--- Start ---

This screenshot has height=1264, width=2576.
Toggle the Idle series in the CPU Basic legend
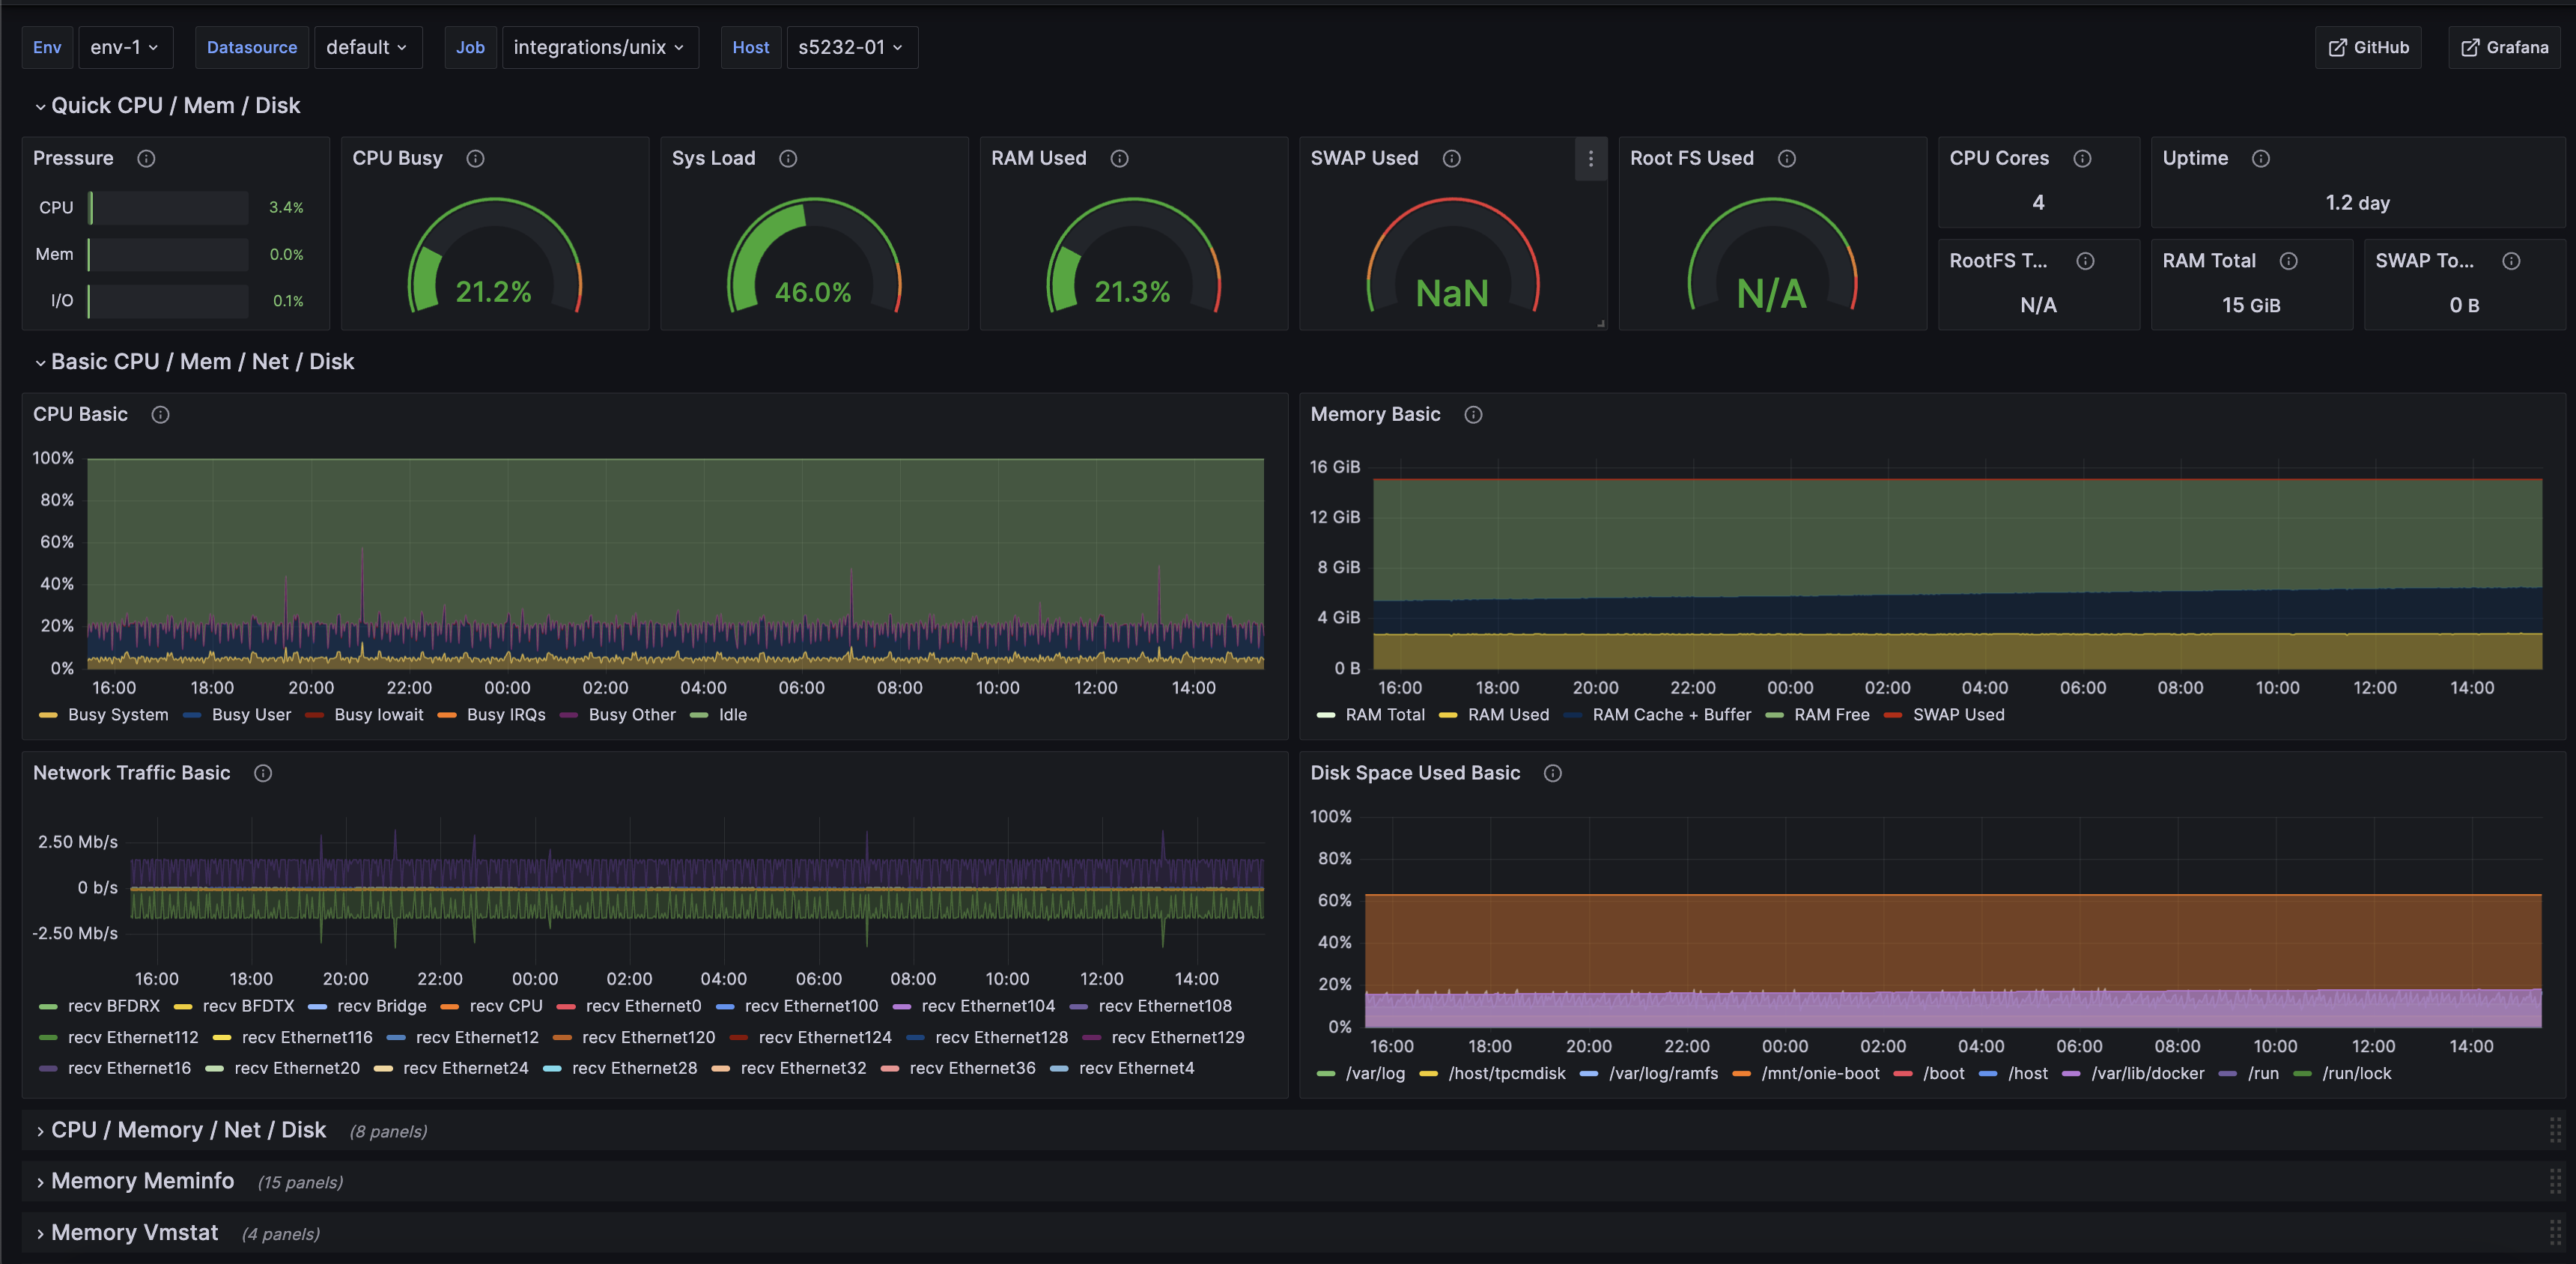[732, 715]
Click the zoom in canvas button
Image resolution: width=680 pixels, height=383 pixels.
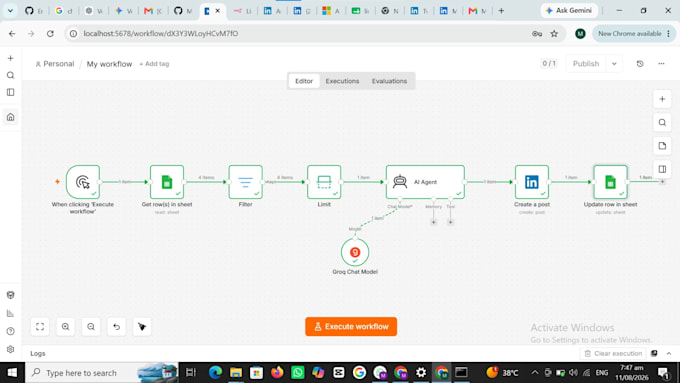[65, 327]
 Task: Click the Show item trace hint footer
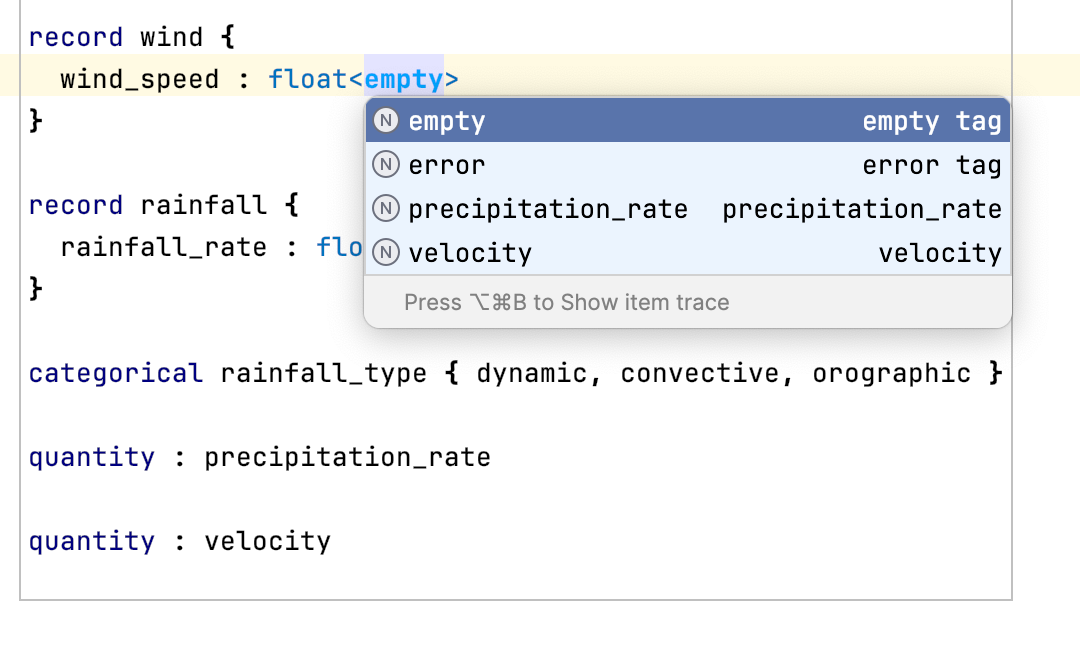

--- End ---
--- Start ---

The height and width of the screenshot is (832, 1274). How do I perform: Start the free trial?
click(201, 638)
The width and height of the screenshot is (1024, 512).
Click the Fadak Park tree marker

--- End ---

▸ **Aim of the task**
Please express the material from the line with "The width and" up to and including the line with "Click the Fadak Park tree marker" as a numbered list, with blank lines left out.

▸ **Final answer**
1. The width and height of the screenshot is (1024, 512).
2. Click the Fadak Park tree marker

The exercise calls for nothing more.